Política vs. física: restrições cada vez mais rígidas
• Agosto/2023: data centers devem comprar ao menos 50 % dos chips em fornecedores chineses;
• Novembro/2023: projetos estatais passaram a proibir totalmente aceleradores estrangeiros;
• Obras com menos de 30 % concluídas receberam ordem de retirar hardware Nvidia, AMD e Intel.
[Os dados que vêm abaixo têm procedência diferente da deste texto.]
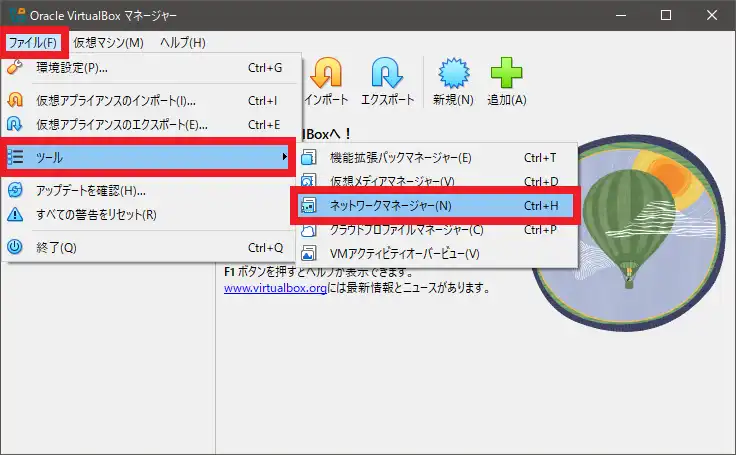Open the 仮想マシン(M) menu
Screen dimensions: 736x455
108,42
Na teoria, as novas regras aceleram a autossuficiência. Na prática, executivos chineses admitem que o país está de cinco a dez anos atrás da fronteira tecnológica em chips para IA. O próprio co-CEO da SMIC, Zhao Haijun, alertou que se corre o risco de construir “rodovias sem tráfego” — data centers prontos, mas ociosos por falta de silício.
Imagem: Larissa Ximenes
Impacto global: por que você deveria se importar
1. Pressão sobre o mercado de GPUs: quanto mais a China restringe Nvidia e AMD, maior a concorrência pelos chips dessas marcas fora do país, o que pode refletir em preços ou disponibilidade de placas de vídeo para consumidores e gamers.
2. Aceleração de alternativas: soluções como os aceleradores Ascend e processadores Loongson podem amadurecer mais rápido, criando opções que, em médio prazo, chegam também ao mercado de PCs e notebooks.
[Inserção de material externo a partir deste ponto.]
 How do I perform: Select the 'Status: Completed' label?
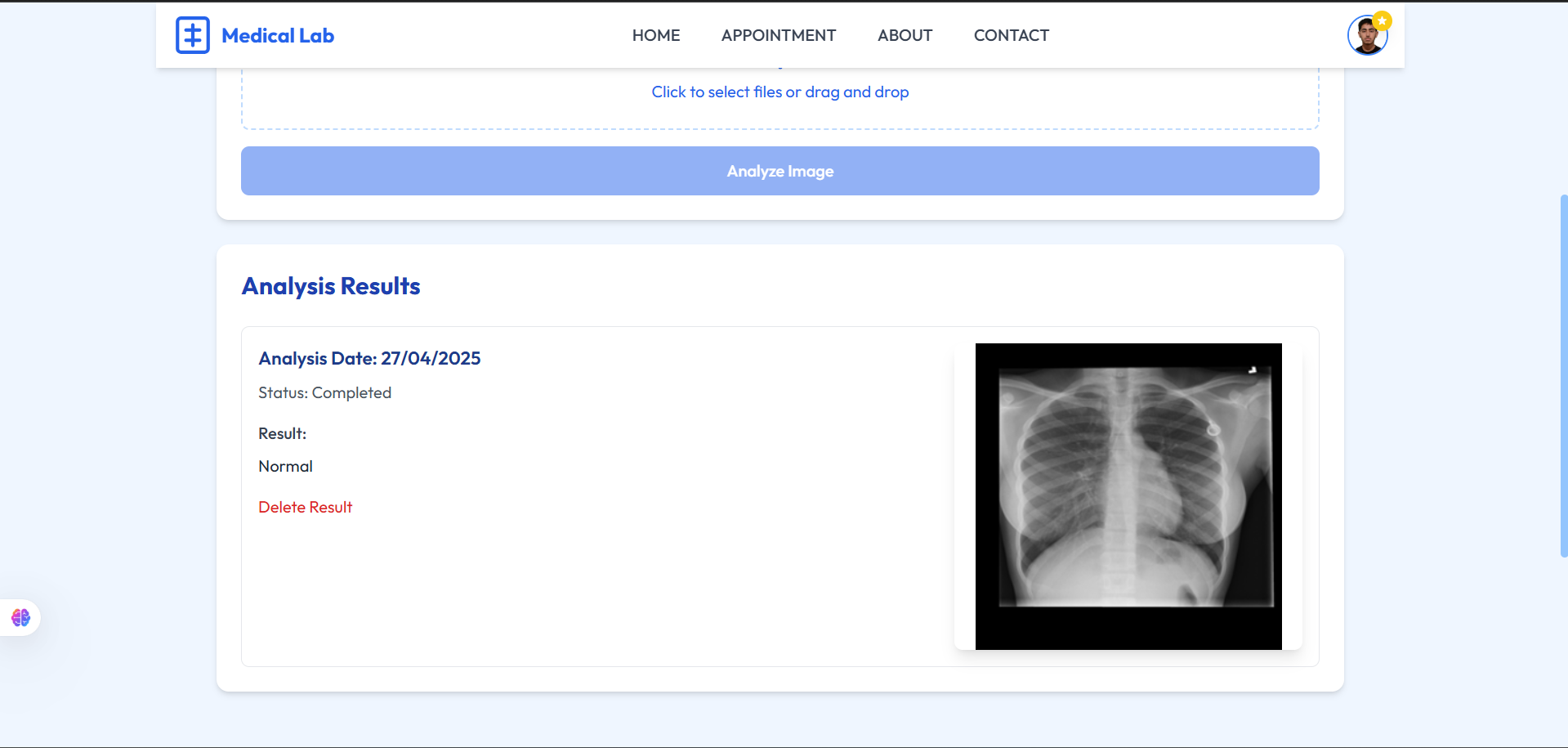[x=324, y=392]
3. Cadeia de suprimentos em xeque: a escassez de HBM sinaliza possíveis gargalos em memórias GDDR nos próximos anos, afetando desde placas de vídeo high-end até consoles de jogos.
Um estresse de US$ 295 bi no ecossistema chinês
O projeto de rede nacional de IA da China é impressionante em escala e orçamento, mas expõe o ponto crítico da estratégia de autossuficiência: não basta capital; é preciso capacidade fabril de ponta. Com a SMIC operando no limite e sem litografia avançada, cada novo megawatt de computação prometido por Pequim depende de wafers que simplesmente não existem hoje. Para observadores de mercado, o anúncio funciona como um verdadeiro teste de estresse para todo o ecossistema de semicondutores chinês.
No curto prazo, prepare-se para ver a guerra de chips impactar tanto data centers quanto o consumidor final: da precificação de GPUs gamer às futuras gerações de notebooks e smartphones. O relógio de 7 nm da SMIC corre — e todo o setor de hardware sente o tique-taque.